Import: Modules and Packages
Our tour through the essentials of Python and NumPy required us to regularly make use of import
statements. This allowed us to access the functions and objects that are provided by the standard library and by NumPy.
# accessing `defaultdict` from the standard library's `collections` package
from collections import defaultdict
# import the entire numpy package, giving it the alias 'np'
import numpy as np
Despite our regular use of the import
statement, we have thus far swept its details under the rug. Here, we will finally pay our due diligence and discuss Python’s import system, which entails understanding the way that code can be organized into modules and packages. Modules are individual .py
files from which we can import functions and objects, and packages are collections of such modules. Detailing this packaging system will not only provide us with insight into the organization of
the standard library and other collections of Python code, but it will permit us to create our own packages of code.

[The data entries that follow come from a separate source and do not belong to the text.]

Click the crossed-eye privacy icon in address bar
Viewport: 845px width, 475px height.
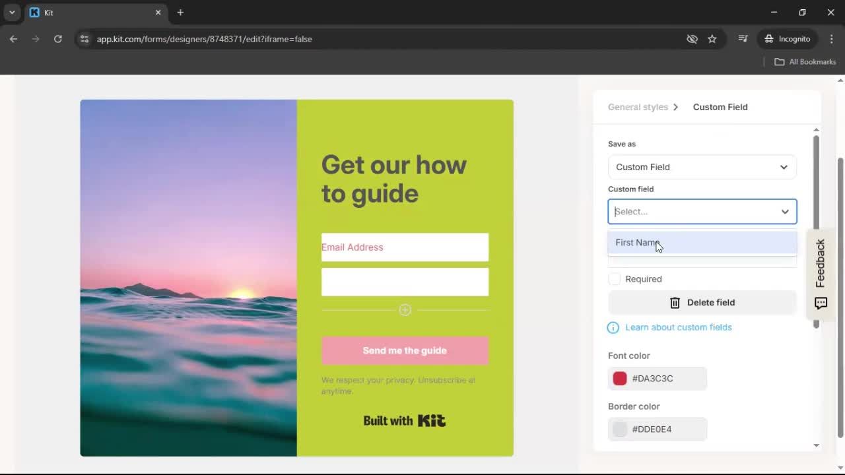click(692, 39)
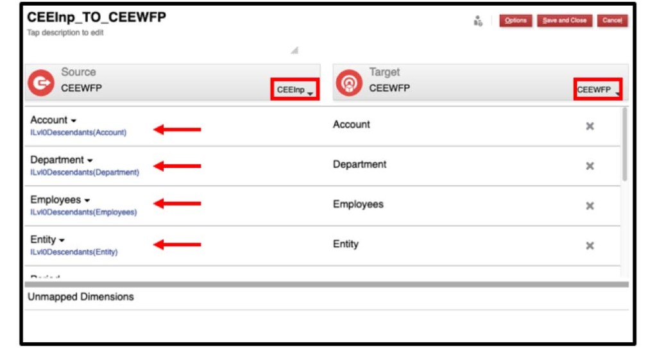Click the red Target bullseye icon
The image size is (657, 348).
tap(350, 84)
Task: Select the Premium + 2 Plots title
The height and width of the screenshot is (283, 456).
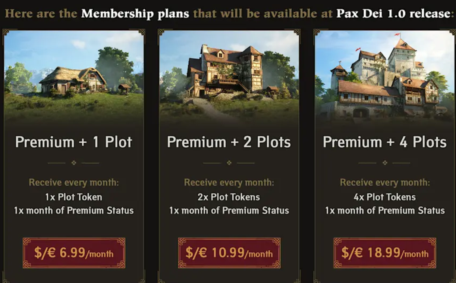Action: 229,142
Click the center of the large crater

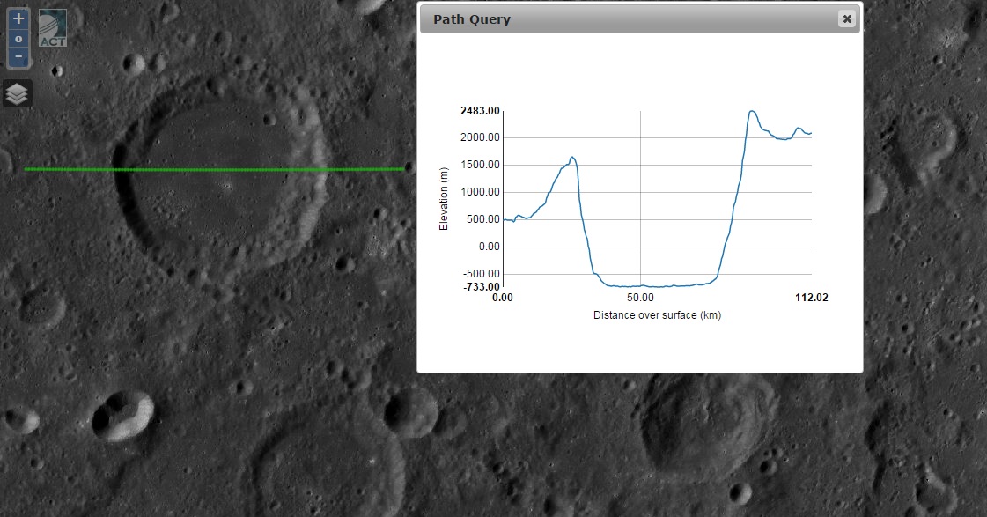(x=220, y=172)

To conclude this section, we will demonstrate the process of installing a Python package on your system; supposing that you have written your own Python package, installing it enables you to import it anywhere on your system. A brief overview will be provided of the two most popular venues for hosting Python packages to the world at large: the Python Package Index (PyPI) and Anaconda.org.
The official Python tutorial provides a nice overview of this material and dives into details that we will not concern ourselves with here.
Auto-reload:
As you follow along with this section in a Jupyter notebook include the following code at the top of you notebook:
%load_ext autoreload
%autoreload 2
Executing these “magic commands” will inform your notebook to actively reload all imported modules and packages as they are modified. If you do not execute these commands, your notebook will not “see” any changes that you have made to a module that has already been imported, unless you restart the kernel for that notebook.
Modules
A Python ‘module’ refers to a single .py
file that contains function definitions and variable-assignment statements. Importing a module will execute these statements, rendering the resulting objects available via the imported module.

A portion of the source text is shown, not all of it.